Nella percezione comune efavirenz (Sustiva) non è “correlato” allo sviluppo di lipoatrofia: l’ultima conferma è venuta anche dai dati LONGIS, dalla Fondazione Nadir pubblicati proprio la settimana scorsa, che indicavano come, in assenza di alterazioni metaboliche ed in presenza di manifestata lipodistrofia (da intendersi come lipoatrofia e/o lipoaccumuli), il prescrittore cambiava terapia più in favore di efavirenz (Sustiva) che in favore di lopinavir/rtv (kaletra).
Nello specifico del dato italiano, nel 25% dei casi in cui al paziente si è cambiato il regime terapeutico per “lipoatrofia/lipoaccumulo”, gli analoghi nucleosi(ti)dici di scelta erano stati il tenofovir (nelle varie formulazioni in oltre il 50% dei casi), ma anche la zidovudina, entrambi associati con lamivudina e/o emtricitabina. La scelta del “terzo farmaco” era stata l’efavirenz nel 45% dei casi (preferibilmente associato con tenofovir ed emtricitabina) e il lopinavir/rtv nel 22% dei casi.
Quindi, se da un lato il tenofovir è già ben recepito come l’NRTI d’elezione in questi casi, dall’altro occorrerà tenere presente che l’efavirenz è implicato nella insorgenza di lipoatrofia periferica significativamente più che il lopinavir/rtv. Anche la zidovudina “non scherza” tra gli NRTI.
Ma perché “Un colpo al cerchio ed uno alla botte?” Perché in merito ai trigliceridi alterati (ma non al colesterolo, dato molto importante) il Kaletra è un po’ peggiore del Sustiva. Il “punto interrogativo” deriva dal fatto che anche efavirenz non è proprio “friendly” nei confronti dei trigliceridi…ossia anche questa molecola contribuisce all’innalzamento. Questo è bene tenerlo presente.
Ma ciò che è fondamentale è che da questi dati si deduce che gli NRTI sono coinvolti nel processo di lipoatrofia e che l’efavirenz è corresponsabile di tale processo degenerativo. Un processo “visibile” che porta il paziente con HIV ad una scarsa aderenza per evitare il confronto con la propria immagine corporea compromessa.

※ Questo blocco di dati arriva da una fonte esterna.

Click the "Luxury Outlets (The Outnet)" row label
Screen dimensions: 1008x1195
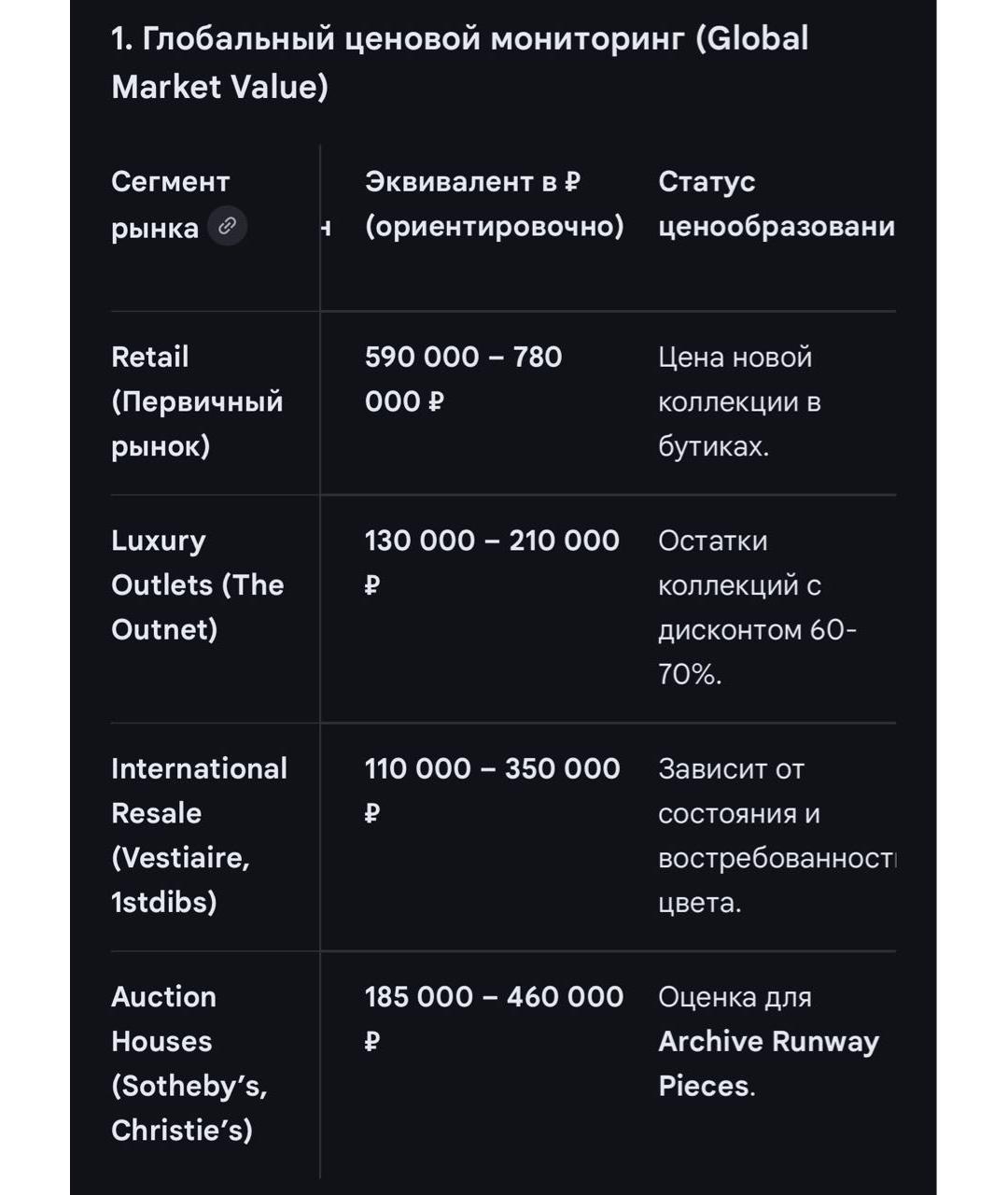pos(197,584)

IL LPV/rtv, pur causando elevazione dei trigliceridi, incide significativamente in modo minore sulla lipoatrofia ed il tenofovir ne esce incolume. Purtroppo l’ACTG 5142 non ha fornito dati comparativi con altri IP. Questo studio dovrà essere tenuto in debito conto dai medici infettivologi che sono chiamati ad aver cura non solo del successo virologico a breve dei propri pazienti, ma anche del successo di lungo termine che è legato non solo ai numeri “classici” (obiettivi viro-immunologici), ma anche, in una gestione a lungo termine, alla qualità della vita delle persone con HIV: è noto che la lipoatrofia è un fattore predittivo di scarsa aderenza e di conseguente fallimento della terapia.
Bisogna quindi imparare a tutelare il paziente…anche “in modo prospettico!”